Characteristics of RF Hollow Cathode Discharge at Moderate Pressure: Hybrid Plasma Simulation and Machine Learning Model Development

Abstract

Radio-frequency (RF) hollow cathode discharges (HCD) at moderate pressures have gained significance for advanced plasma processes. HCDs form in cylindrical cavities in the cathode. An array of such cavities can be used to create large area HCDs. Under certain conditions plasma in hollow cavities becomes more intense. In this study, a single hollow cathode hole is simulated using a hybrid plasma model. The model includes continuity equations for charged and neutral species, drift-diffusion approximation for electron flux, momentum conservation equation for ions, and Poisson equation. A Monte Carlo model for secondary electrons is used to accurately compute production rates of species, which are coupled to the fluid plasma model.

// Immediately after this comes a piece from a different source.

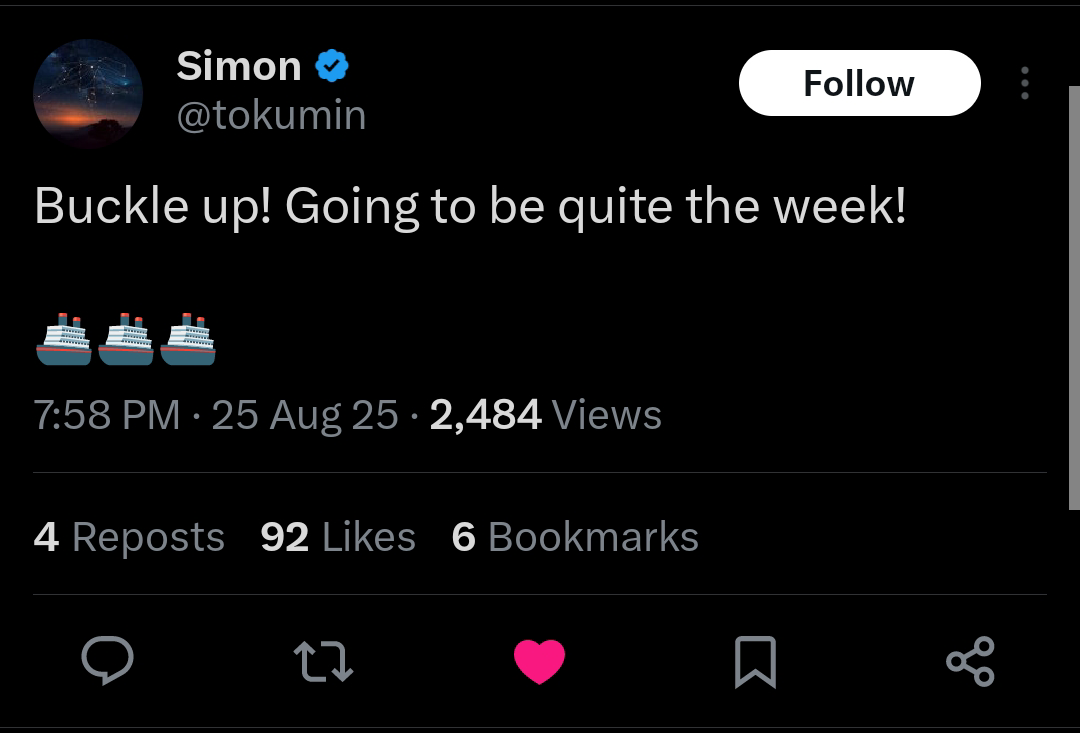Open the share icon options
The height and width of the screenshot is (733, 1080).
970,662
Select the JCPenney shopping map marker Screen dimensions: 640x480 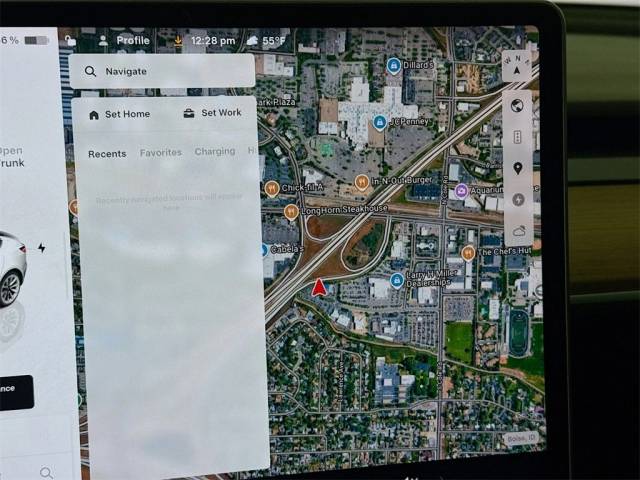(x=379, y=122)
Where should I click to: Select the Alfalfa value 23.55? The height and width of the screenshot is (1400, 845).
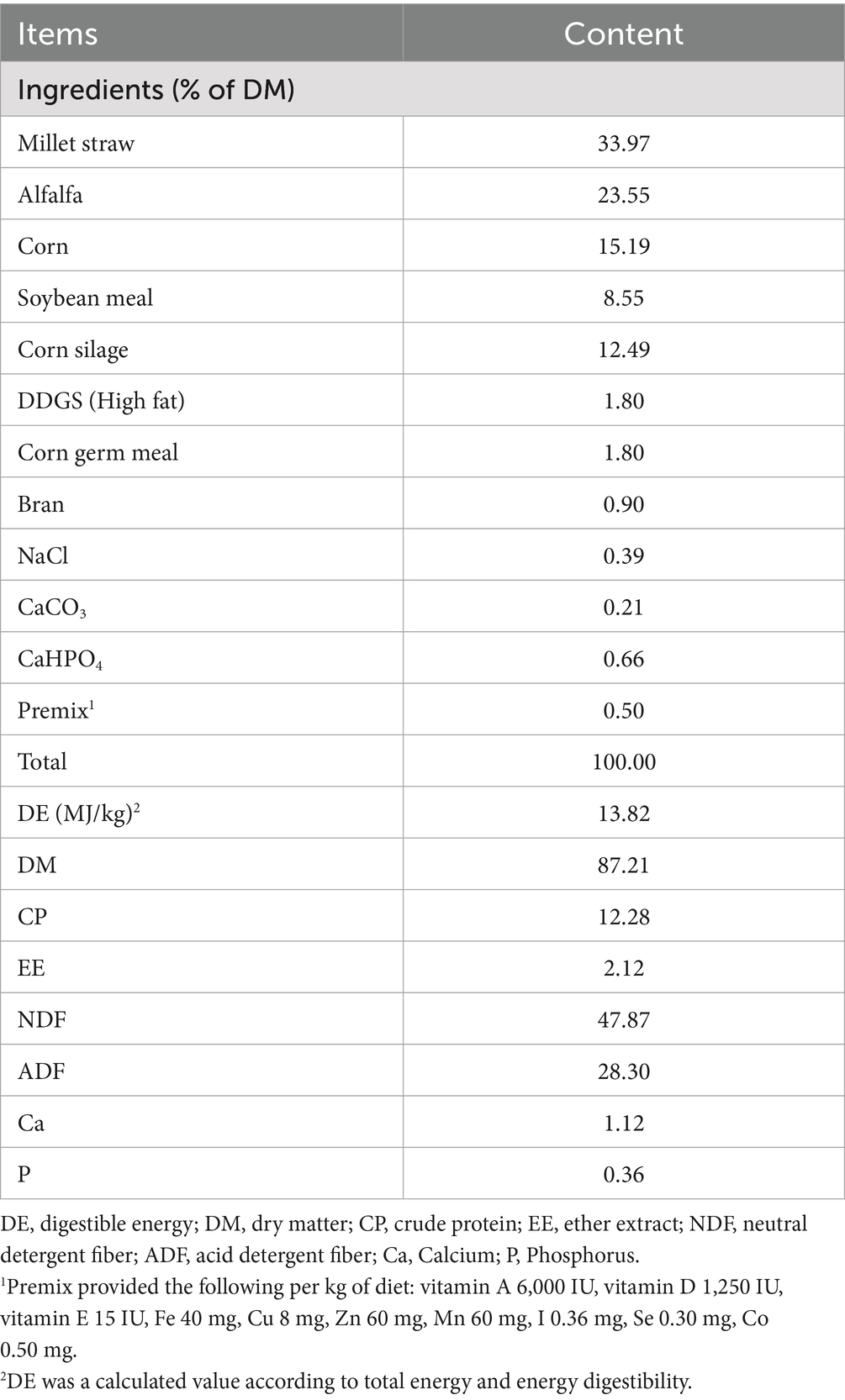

RF hollow cathode behavior is simulated for different design and operating conditions. The plasma penetration inside hollow cathode hole is enhanced depending on pressure and hole size. The plasma enhancement due to RF sheath heating with increase in frequency, and secondary electron emission have been explored synergistically. Hybrid plasma simulation being computationally expensive, a surrogate modeling framework is developed based on recurrent neural network, using LSTM (Long Short-Term Memory) based closure. Different methodologies have been explored to train and validate LSTM network. The prediction of trained network compares well with that of underlying physical model at different conditions, improving the applicability of plasma model for design and optimization purposes.